▸ What the task requires
Please scale everything from the line containing "Where should I click to: Click" down to the line containing "tap(697, 840)", both included, writing those rows out again with their requests. Multiply each click coordinate in the answers by 2.55, round to whole numbers with halves going up, and leave the pictures out.

▸ Data to use
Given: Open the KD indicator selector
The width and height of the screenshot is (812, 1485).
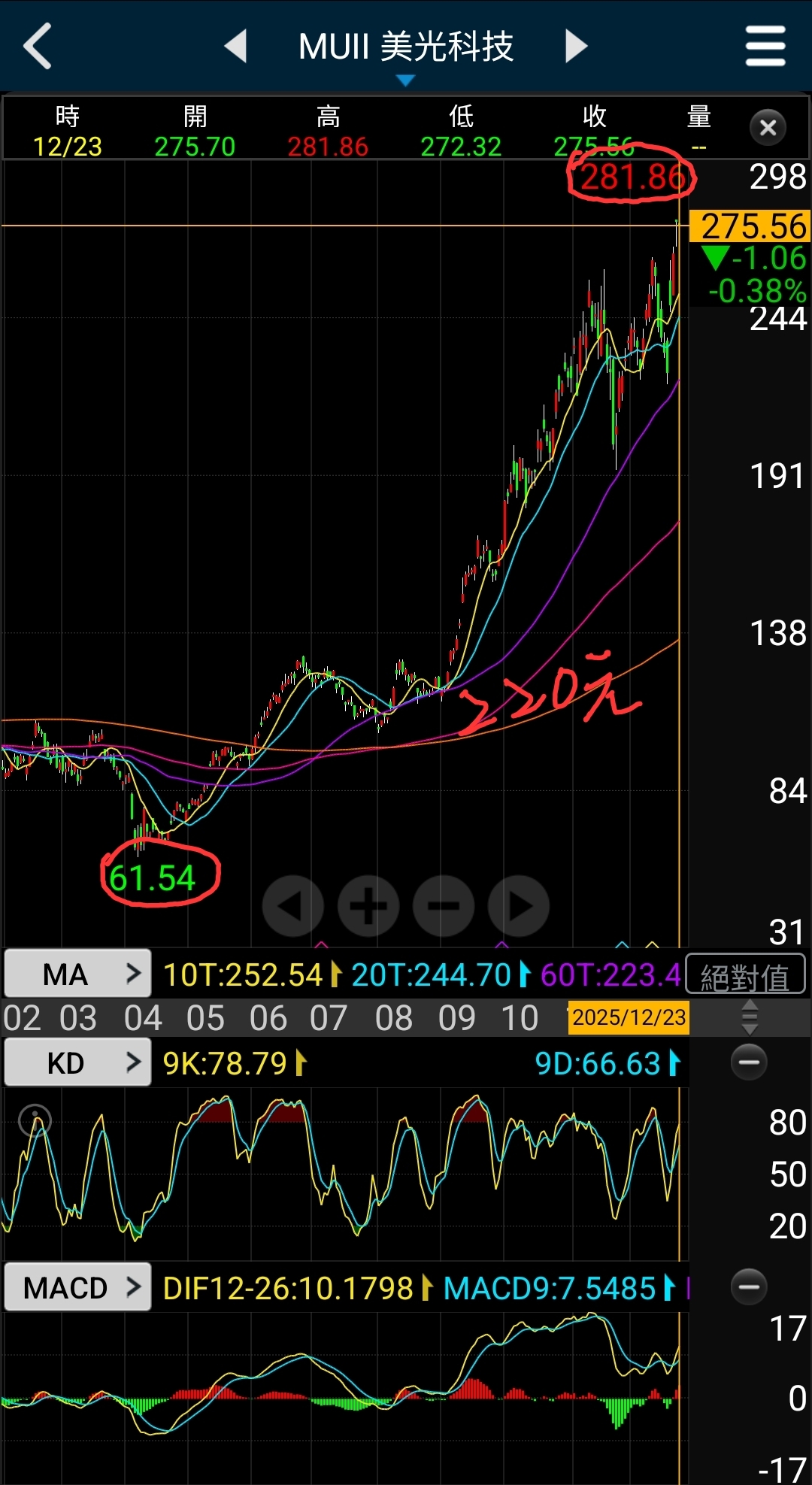Looking at the screenshot, I should tap(78, 1062).
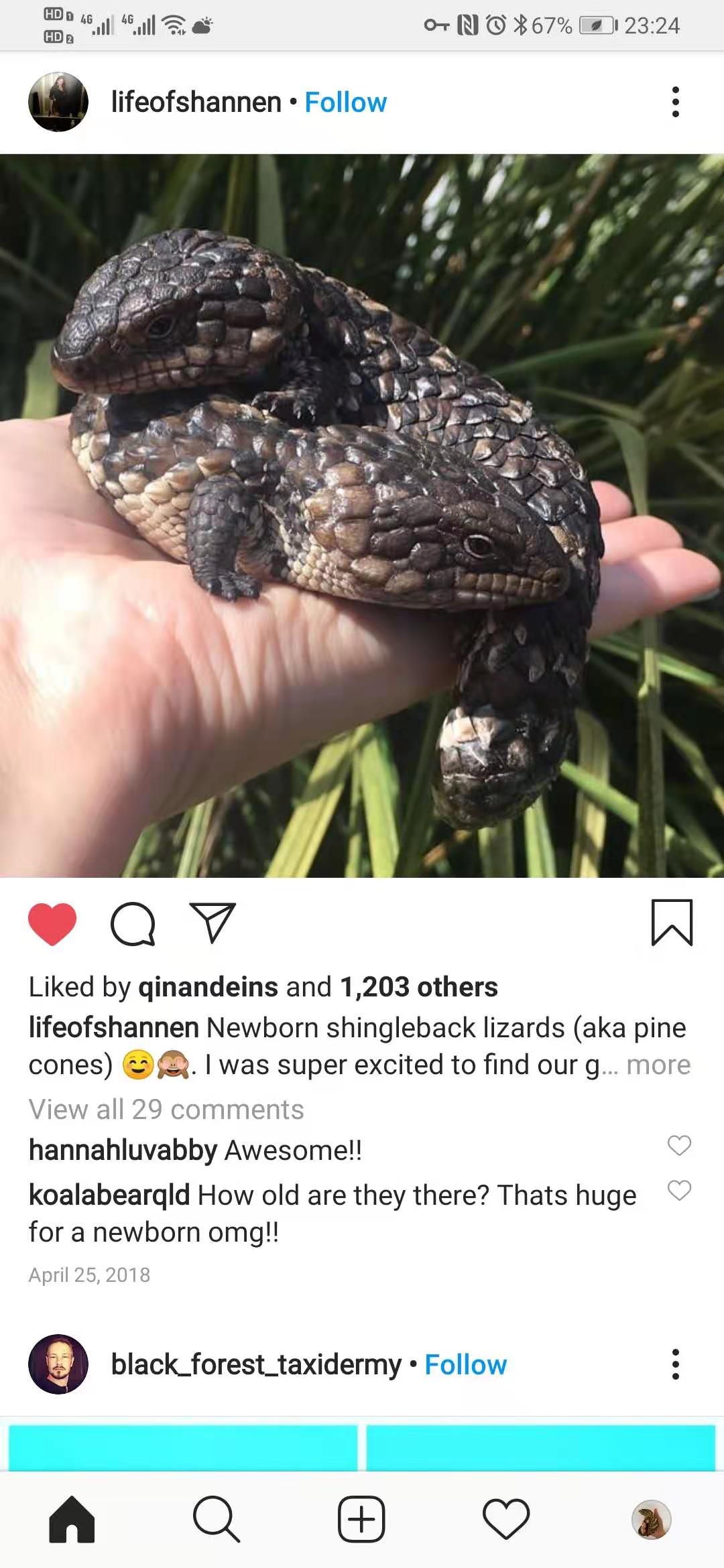
Task: Follow lifeofshannen
Action: click(x=345, y=103)
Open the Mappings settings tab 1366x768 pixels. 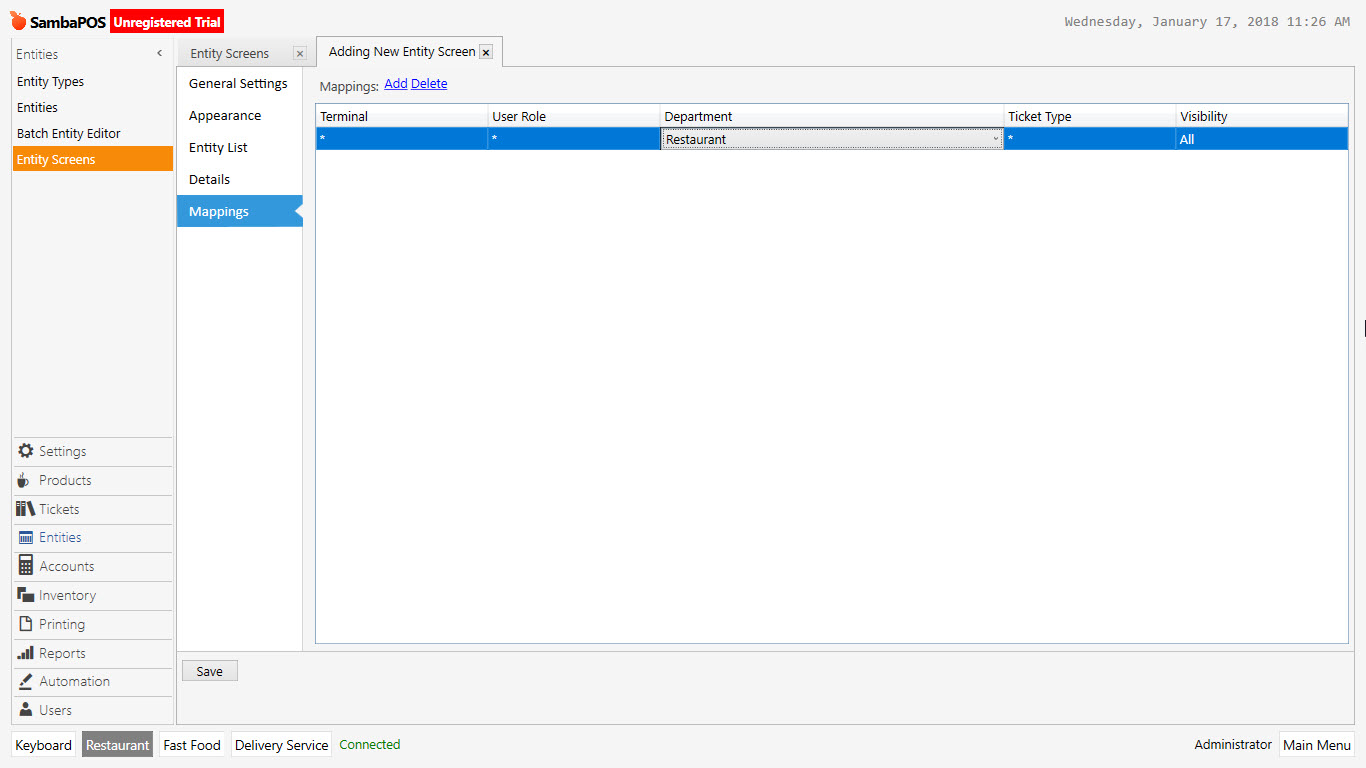click(219, 211)
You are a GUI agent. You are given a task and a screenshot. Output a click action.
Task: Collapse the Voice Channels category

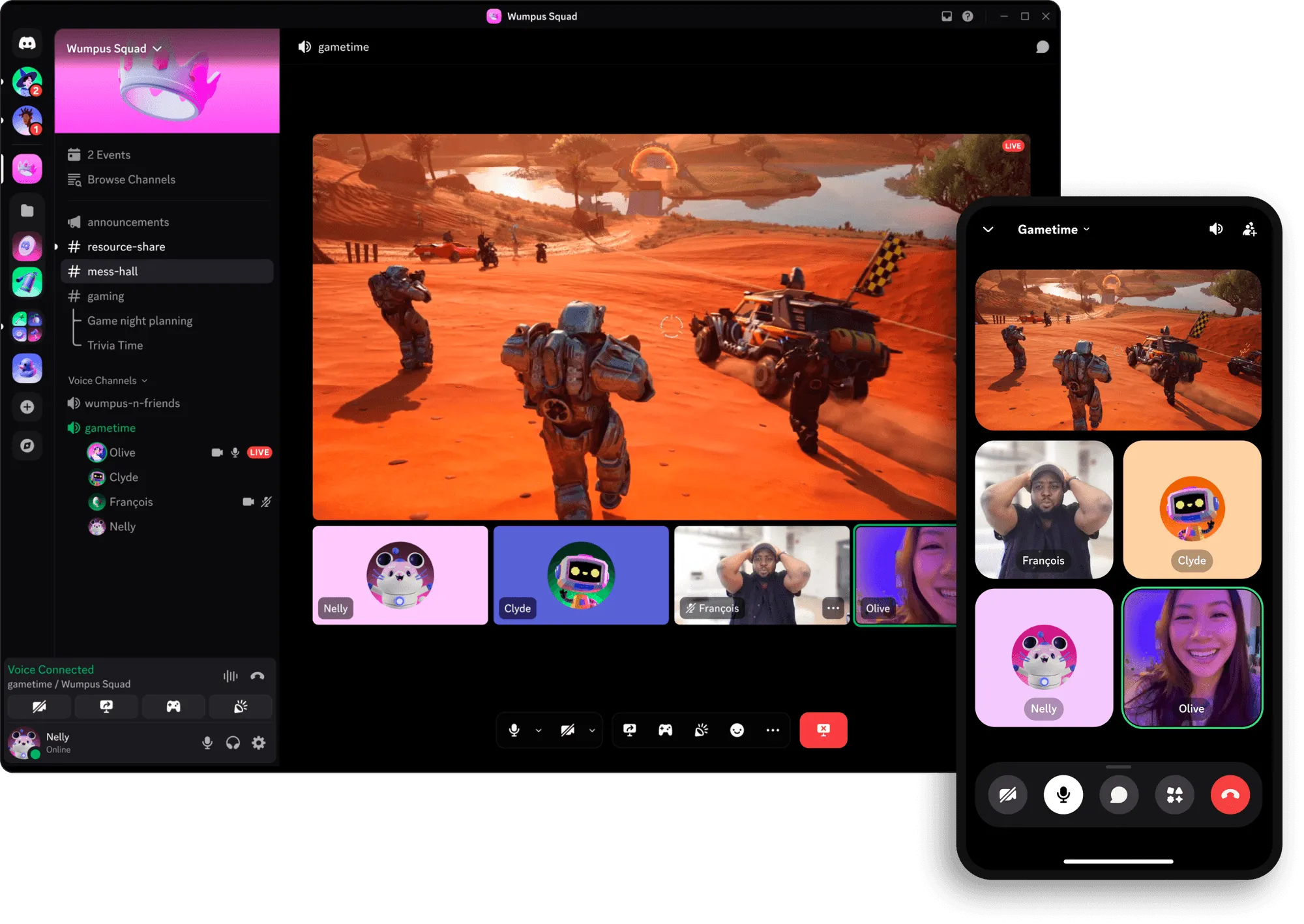click(107, 380)
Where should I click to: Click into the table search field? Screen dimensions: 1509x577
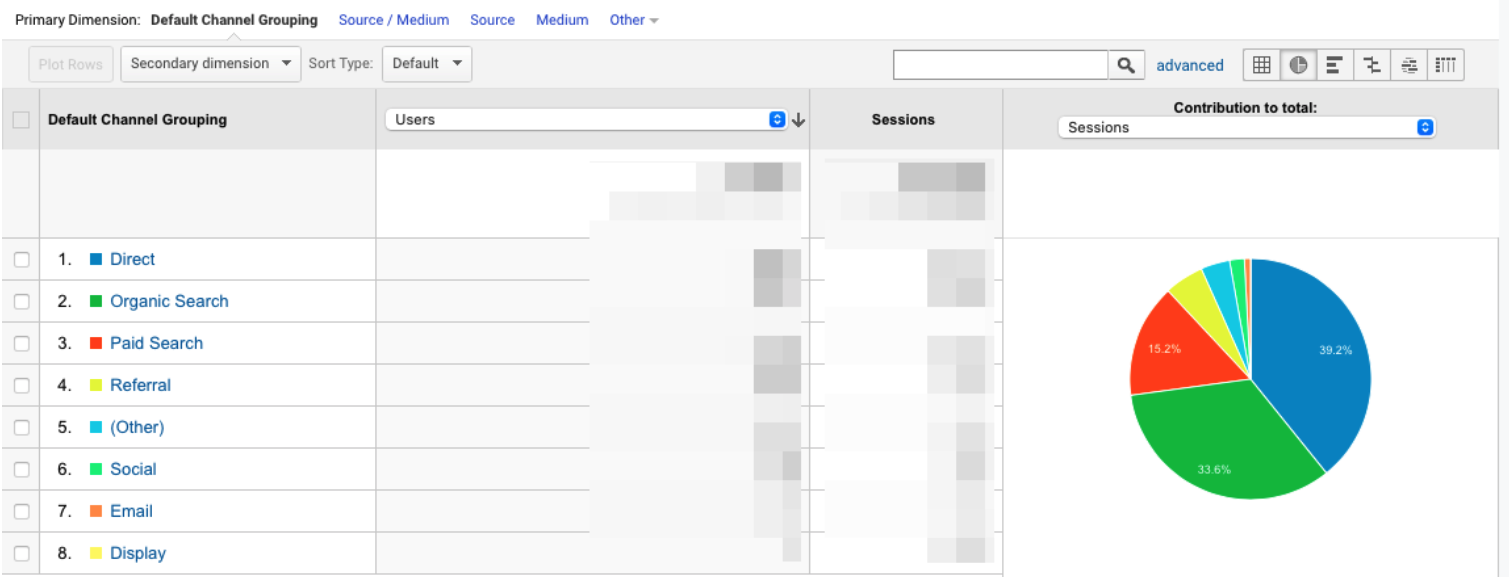click(x=1000, y=65)
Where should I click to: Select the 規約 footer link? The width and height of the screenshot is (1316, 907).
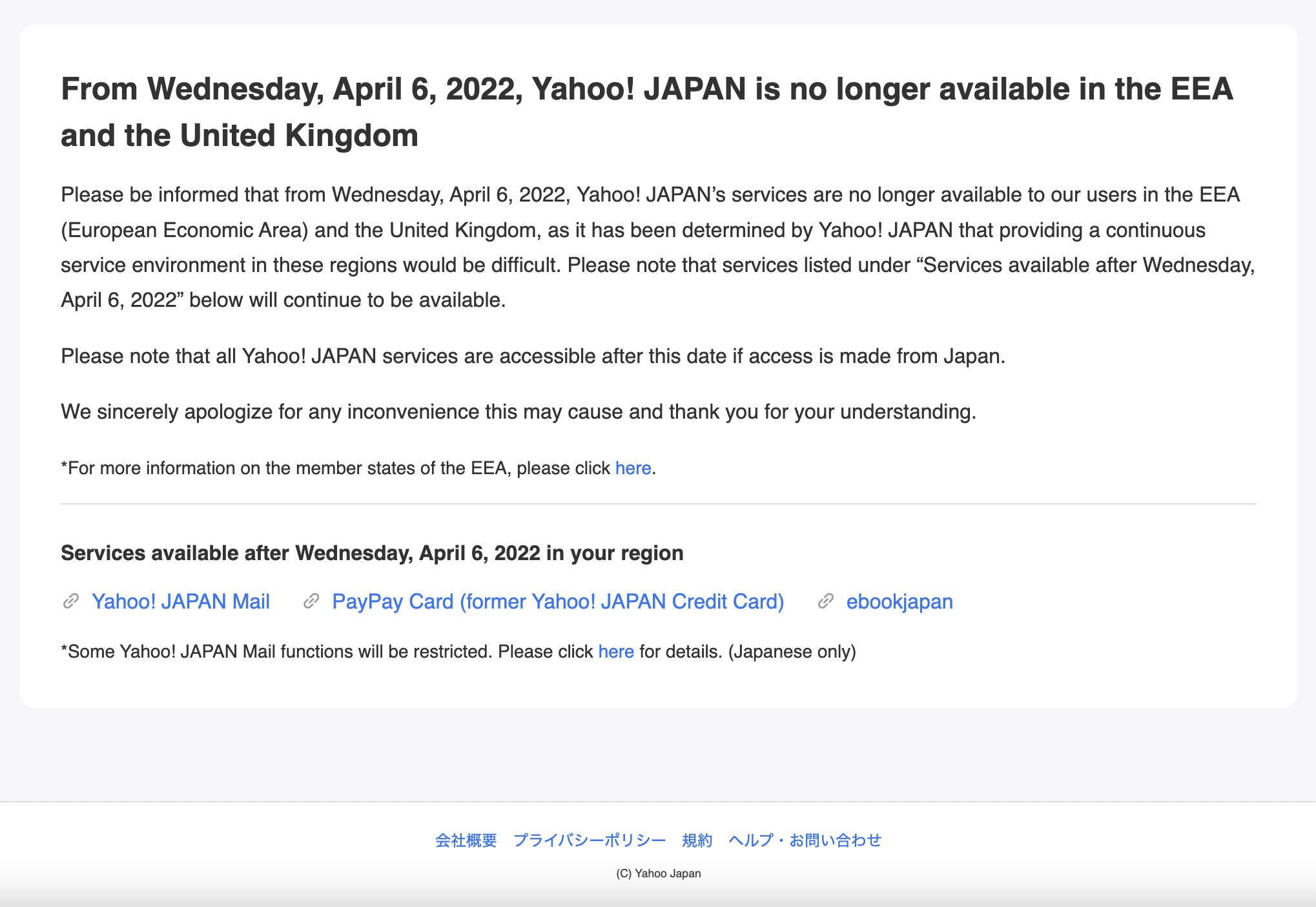tap(697, 840)
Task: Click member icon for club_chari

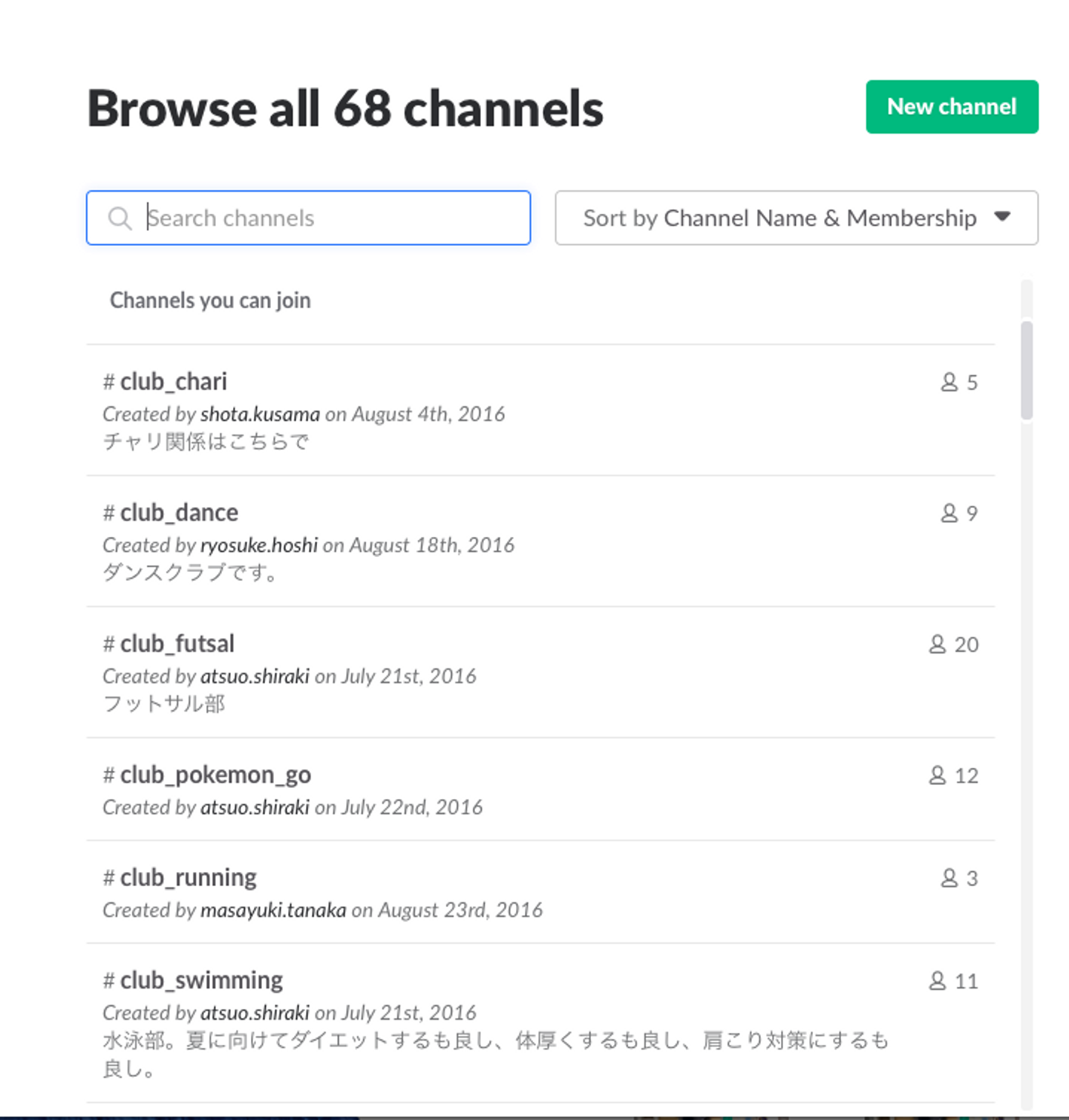Action: point(949,382)
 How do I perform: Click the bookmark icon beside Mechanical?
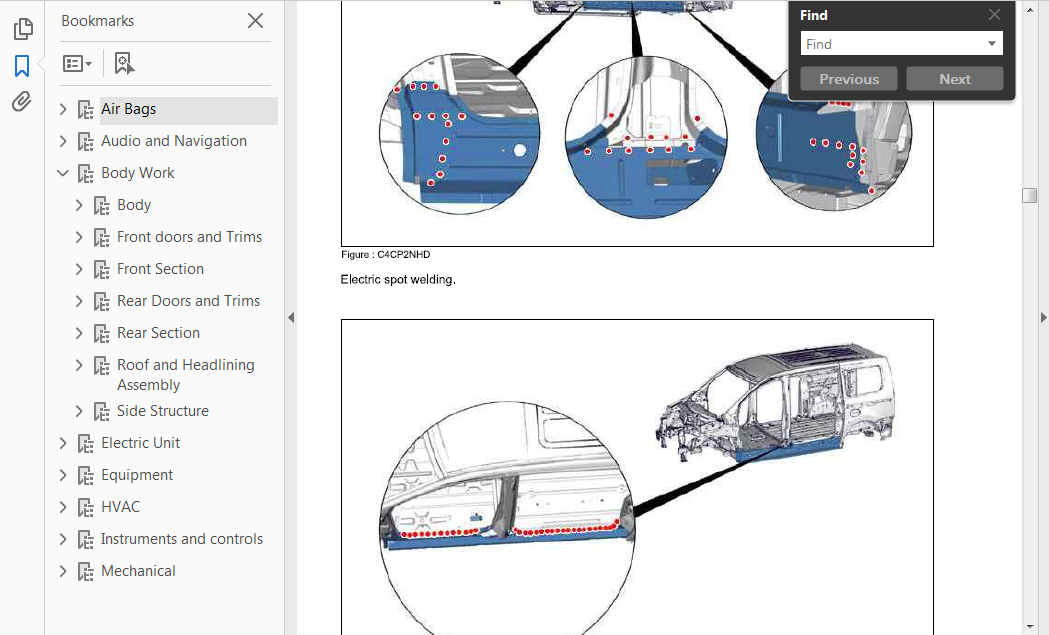(x=85, y=572)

▸ Exercise output
Where should I click to: Click into the table search field? Screen dimensions: 1509x577
click(x=2550, y=166)
Where should I click to: Select the 規約 footer link? The width and height of the screenshot is (1316, 907).
tap(1777, 2142)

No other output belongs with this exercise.